# Entries shown:
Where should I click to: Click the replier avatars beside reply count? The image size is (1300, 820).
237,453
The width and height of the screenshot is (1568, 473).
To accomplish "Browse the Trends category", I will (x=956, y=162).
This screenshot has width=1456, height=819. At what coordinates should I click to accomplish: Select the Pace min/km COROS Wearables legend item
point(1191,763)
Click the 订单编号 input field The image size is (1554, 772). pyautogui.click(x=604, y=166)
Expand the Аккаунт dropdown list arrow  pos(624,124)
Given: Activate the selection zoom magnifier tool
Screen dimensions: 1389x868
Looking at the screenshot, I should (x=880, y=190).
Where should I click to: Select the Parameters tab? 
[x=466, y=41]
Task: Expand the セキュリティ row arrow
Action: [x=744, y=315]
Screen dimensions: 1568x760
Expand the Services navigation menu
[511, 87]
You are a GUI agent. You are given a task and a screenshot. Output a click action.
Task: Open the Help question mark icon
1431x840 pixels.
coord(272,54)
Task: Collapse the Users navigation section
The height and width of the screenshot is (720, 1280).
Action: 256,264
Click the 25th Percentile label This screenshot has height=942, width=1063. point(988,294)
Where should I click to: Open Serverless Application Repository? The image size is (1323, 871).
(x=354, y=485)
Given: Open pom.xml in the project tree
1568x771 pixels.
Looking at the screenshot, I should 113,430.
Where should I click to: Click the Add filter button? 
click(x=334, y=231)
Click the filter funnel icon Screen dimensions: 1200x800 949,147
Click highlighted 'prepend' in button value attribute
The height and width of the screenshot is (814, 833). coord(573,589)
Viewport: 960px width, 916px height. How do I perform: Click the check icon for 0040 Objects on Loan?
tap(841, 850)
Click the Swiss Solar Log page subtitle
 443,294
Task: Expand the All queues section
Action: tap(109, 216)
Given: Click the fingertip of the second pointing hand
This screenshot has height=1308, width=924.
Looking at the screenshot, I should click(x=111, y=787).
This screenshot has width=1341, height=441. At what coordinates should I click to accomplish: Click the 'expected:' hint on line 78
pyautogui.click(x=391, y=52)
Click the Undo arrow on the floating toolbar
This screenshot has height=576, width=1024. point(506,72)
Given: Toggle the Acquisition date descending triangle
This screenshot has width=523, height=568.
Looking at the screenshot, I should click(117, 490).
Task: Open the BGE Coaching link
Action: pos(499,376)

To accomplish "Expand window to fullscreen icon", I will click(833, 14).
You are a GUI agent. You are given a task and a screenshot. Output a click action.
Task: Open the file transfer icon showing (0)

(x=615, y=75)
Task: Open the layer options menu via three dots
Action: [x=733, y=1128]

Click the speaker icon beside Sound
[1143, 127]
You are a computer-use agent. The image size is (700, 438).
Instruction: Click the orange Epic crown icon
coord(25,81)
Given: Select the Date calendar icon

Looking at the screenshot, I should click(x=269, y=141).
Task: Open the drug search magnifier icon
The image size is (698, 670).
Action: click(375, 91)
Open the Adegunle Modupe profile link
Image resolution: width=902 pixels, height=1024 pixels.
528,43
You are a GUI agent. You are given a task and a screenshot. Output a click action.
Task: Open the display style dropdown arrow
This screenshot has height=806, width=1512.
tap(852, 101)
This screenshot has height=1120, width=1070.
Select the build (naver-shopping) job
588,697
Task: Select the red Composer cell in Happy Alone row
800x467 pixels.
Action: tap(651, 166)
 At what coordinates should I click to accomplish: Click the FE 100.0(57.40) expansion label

# Your instructions:
Write out again, unchanged, every line from the line containing "Task: Select the" to the final line of the material above.

# Result for this exercise:
Task: Select the red Composer cell in Happy Alone row
800x467 pixels.
Action: tap(651, 166)
 At what coordinates should I click to accomplish: Click the FE 100.0(57.40) expansion label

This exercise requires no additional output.